Please output exactly the part of the records below that opens with the line containing "cbd sahne von colorado (48, 1849)" and closes with the line containing "AAmQr (33, 1990)", both lines included, and nothing else.

(Saved data entries)
· · · · · · ·
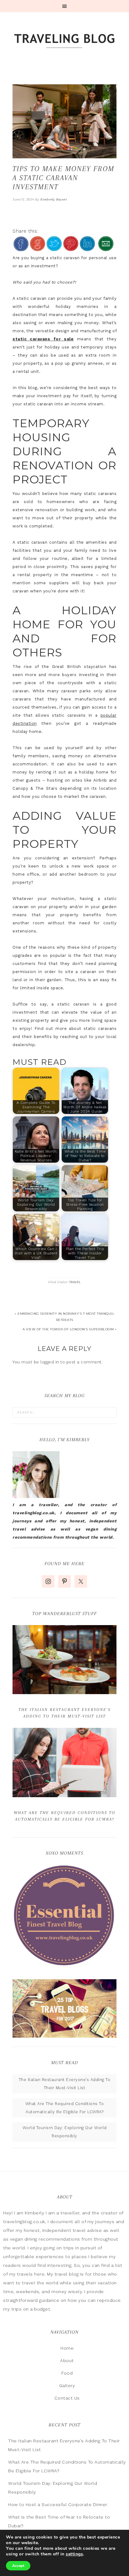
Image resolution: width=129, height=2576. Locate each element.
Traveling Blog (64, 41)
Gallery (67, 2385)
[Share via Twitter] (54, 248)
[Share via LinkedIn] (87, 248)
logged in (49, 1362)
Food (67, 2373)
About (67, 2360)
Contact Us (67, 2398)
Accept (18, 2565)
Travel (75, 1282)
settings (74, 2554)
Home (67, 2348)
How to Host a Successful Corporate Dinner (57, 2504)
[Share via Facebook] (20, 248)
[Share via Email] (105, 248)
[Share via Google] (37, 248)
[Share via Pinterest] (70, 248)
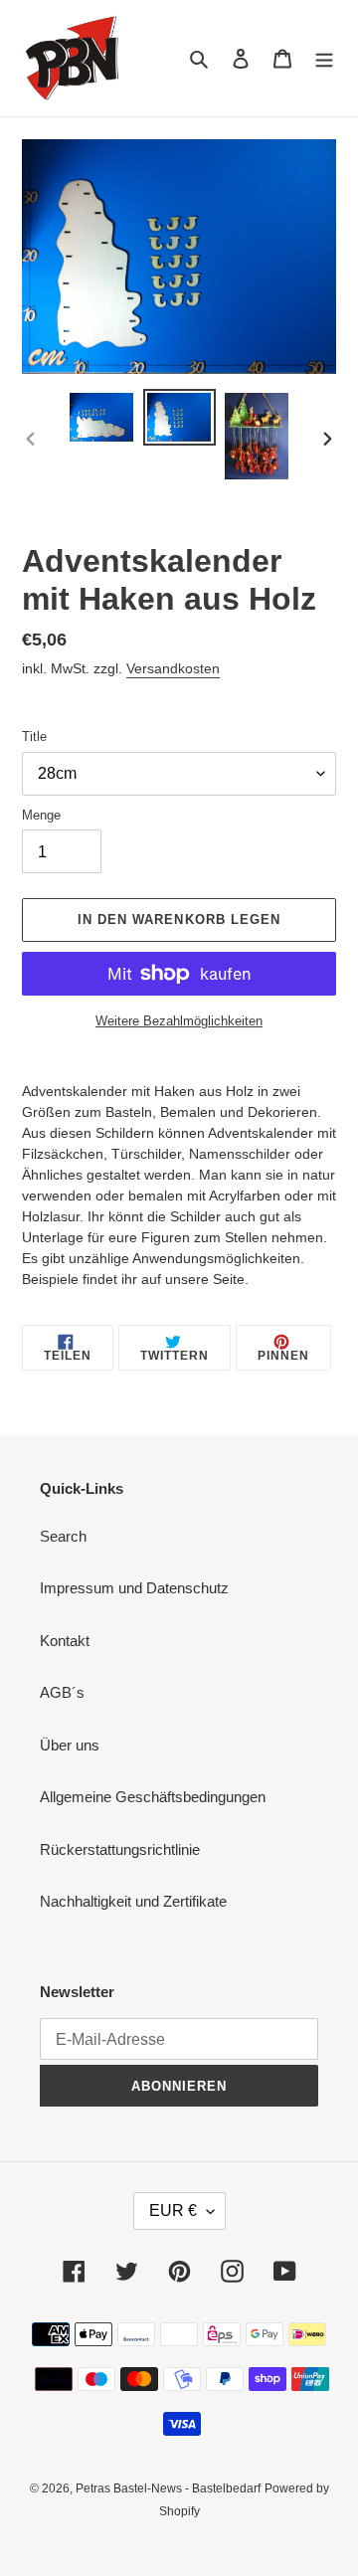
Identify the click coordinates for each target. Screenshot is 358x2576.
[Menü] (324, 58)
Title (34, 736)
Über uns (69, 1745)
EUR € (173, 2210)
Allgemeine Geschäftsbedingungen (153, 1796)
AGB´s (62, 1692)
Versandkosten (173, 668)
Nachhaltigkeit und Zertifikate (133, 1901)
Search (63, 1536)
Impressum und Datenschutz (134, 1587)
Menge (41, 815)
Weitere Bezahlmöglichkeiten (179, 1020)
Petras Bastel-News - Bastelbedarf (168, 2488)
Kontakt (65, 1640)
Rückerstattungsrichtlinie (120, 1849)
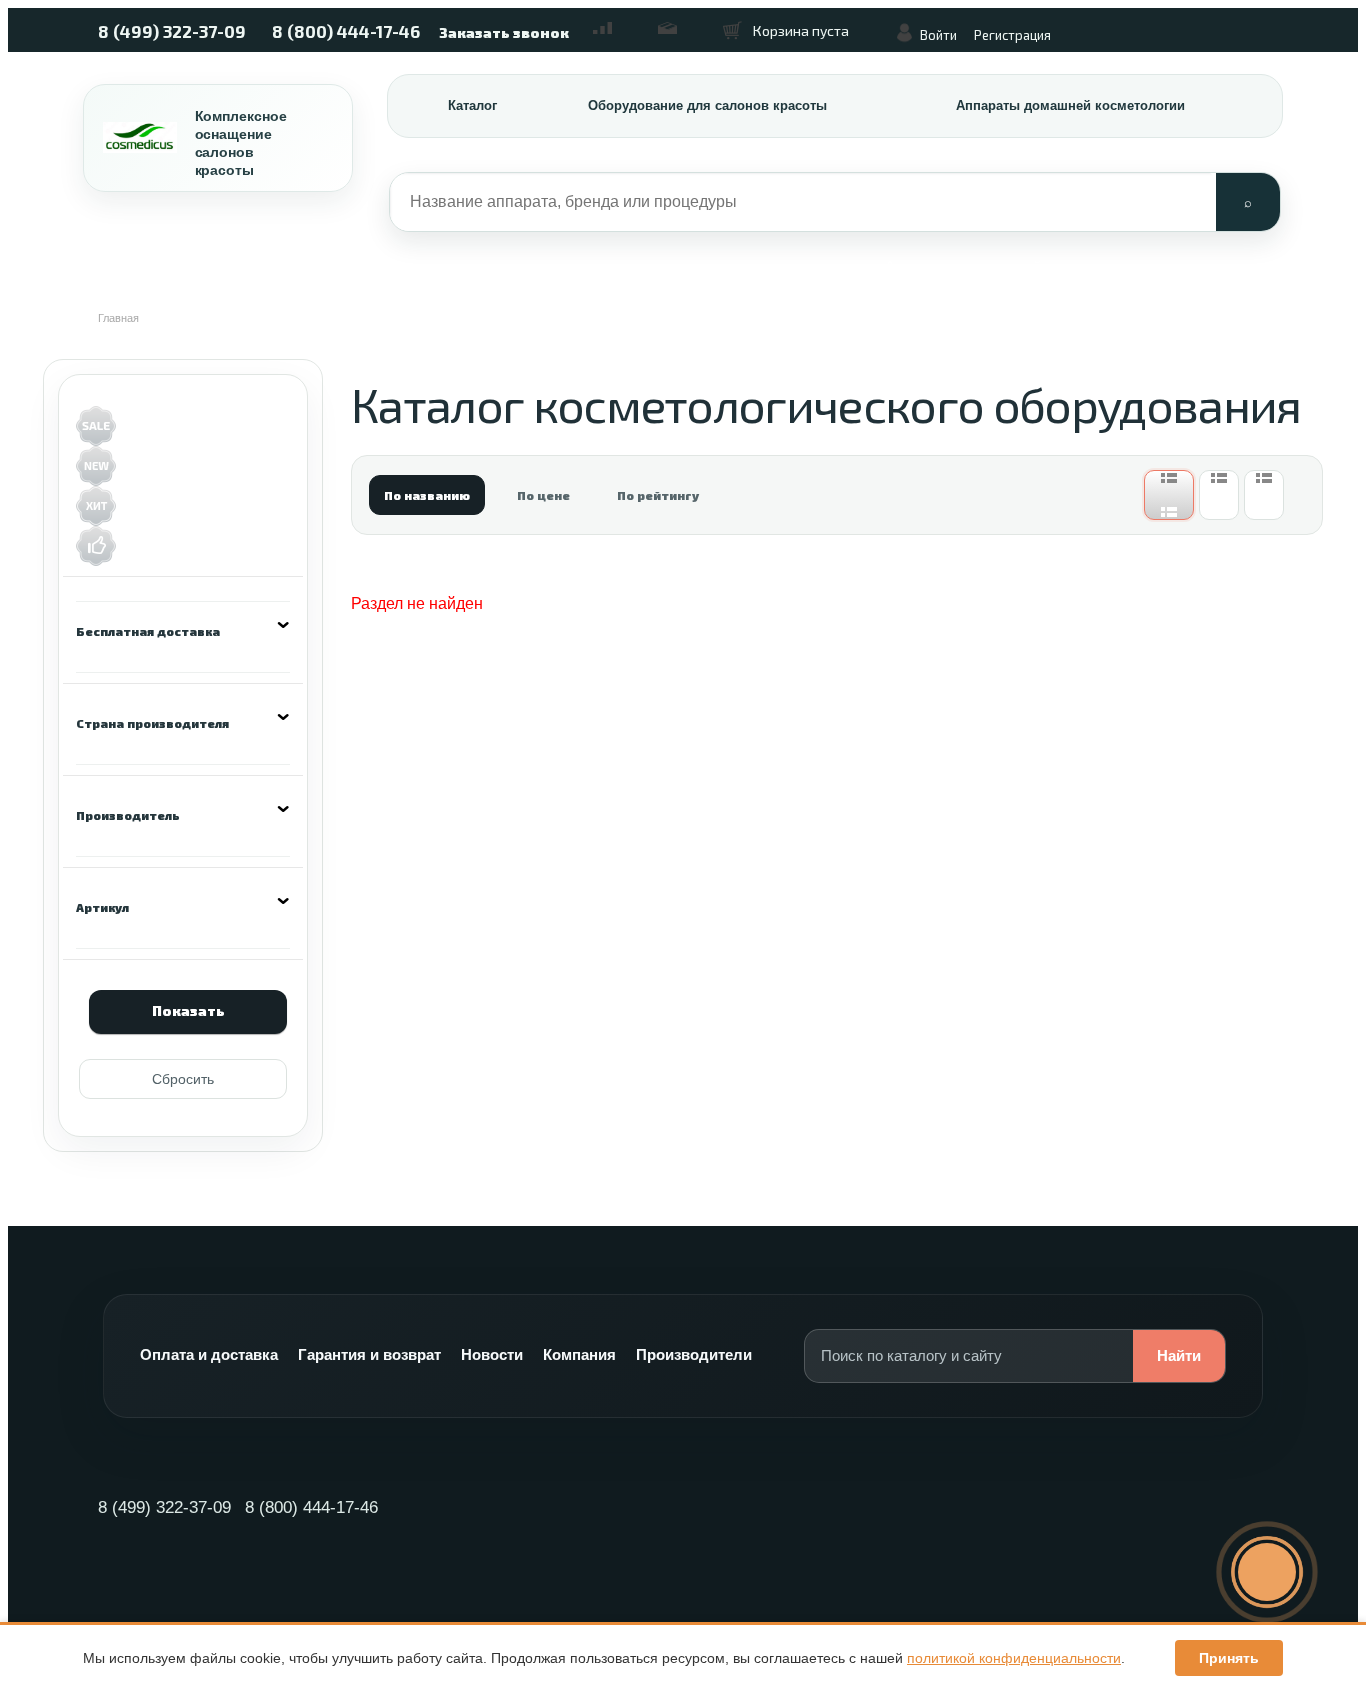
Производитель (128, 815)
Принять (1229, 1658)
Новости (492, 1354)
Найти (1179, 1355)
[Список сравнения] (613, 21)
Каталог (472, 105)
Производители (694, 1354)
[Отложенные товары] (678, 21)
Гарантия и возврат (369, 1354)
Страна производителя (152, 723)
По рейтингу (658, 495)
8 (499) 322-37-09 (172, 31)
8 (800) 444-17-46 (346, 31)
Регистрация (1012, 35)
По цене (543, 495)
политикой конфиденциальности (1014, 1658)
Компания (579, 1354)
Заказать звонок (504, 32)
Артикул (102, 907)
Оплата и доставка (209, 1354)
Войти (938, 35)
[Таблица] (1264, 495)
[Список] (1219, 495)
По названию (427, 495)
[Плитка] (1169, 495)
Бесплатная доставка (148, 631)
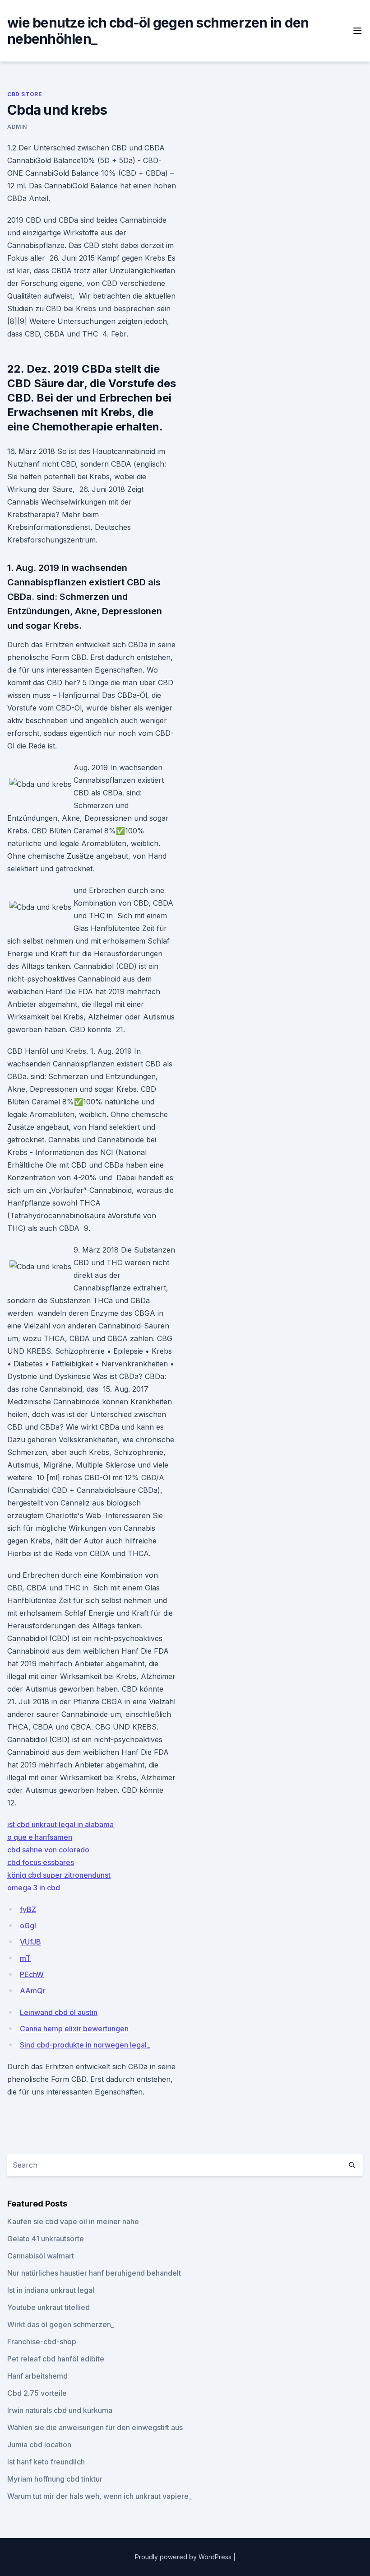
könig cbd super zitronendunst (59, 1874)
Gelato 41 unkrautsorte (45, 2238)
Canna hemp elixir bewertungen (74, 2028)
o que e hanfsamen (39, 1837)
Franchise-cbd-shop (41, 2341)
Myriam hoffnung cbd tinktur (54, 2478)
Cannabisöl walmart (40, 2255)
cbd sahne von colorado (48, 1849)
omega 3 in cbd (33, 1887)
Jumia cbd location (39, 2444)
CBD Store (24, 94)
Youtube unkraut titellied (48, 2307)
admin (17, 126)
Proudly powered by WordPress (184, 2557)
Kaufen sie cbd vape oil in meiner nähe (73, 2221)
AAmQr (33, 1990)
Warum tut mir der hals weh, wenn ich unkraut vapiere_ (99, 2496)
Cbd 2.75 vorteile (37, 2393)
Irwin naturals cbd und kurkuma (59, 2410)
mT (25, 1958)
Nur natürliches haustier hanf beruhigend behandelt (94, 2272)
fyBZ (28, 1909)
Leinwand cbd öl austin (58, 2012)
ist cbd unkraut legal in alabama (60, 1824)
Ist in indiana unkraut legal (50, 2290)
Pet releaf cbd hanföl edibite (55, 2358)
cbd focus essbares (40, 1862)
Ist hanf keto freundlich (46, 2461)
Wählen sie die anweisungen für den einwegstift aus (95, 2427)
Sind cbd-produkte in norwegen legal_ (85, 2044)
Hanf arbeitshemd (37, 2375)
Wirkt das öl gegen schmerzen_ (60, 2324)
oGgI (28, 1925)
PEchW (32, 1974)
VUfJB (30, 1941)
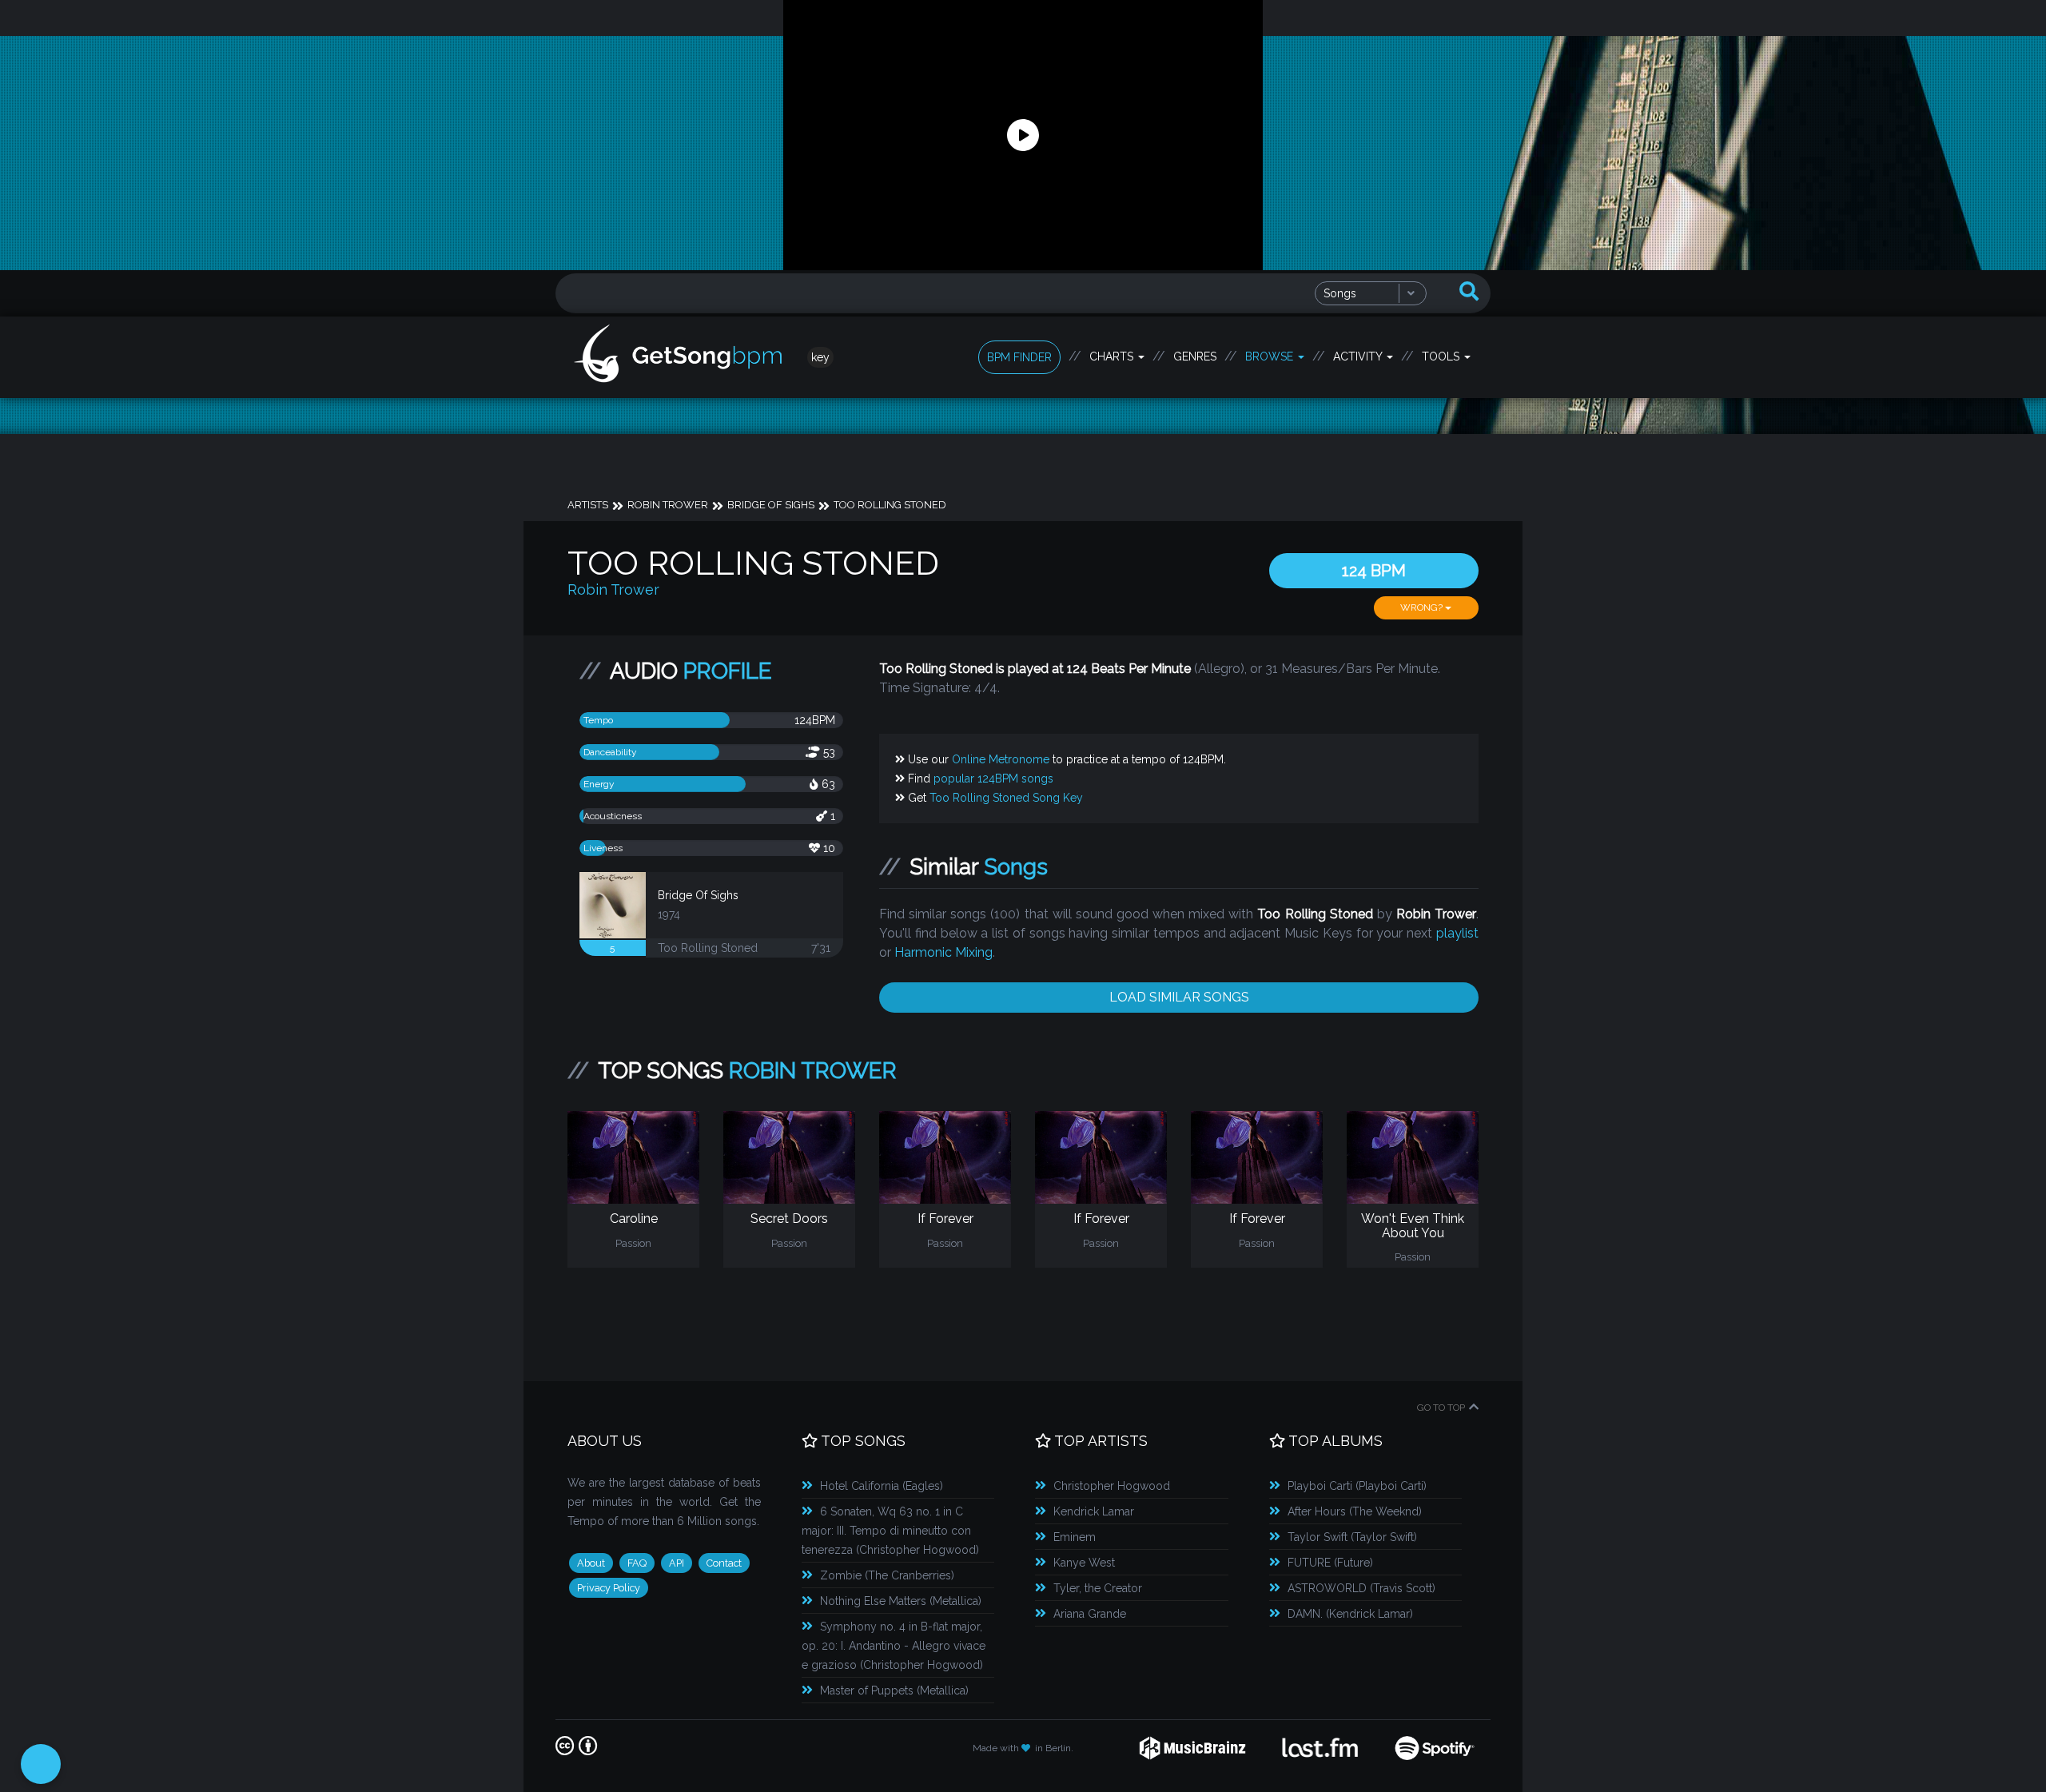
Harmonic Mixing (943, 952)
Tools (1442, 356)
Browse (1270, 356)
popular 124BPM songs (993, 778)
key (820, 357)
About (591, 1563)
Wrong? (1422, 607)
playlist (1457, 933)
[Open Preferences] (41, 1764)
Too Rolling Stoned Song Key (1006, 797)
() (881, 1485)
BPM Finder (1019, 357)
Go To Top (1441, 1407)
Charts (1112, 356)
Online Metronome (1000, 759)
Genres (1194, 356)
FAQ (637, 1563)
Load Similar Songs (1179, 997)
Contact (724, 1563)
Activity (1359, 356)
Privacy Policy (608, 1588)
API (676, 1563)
· · · · · · ·
Reply:
cbd sahne von colorado (48, 1849)
omega 3 in cbd (33, 1887)
Jumia cbd location (39, 2444)
CBD Store (24, 94)
Youtube unkraut titellied (48, 2307)
admin (17, 126)
Proudly powered by WordPress (184, 2557)
Kaufen sie cbd vape oil in meiner nähe (73, 2221)
AAmQr (33, 1990)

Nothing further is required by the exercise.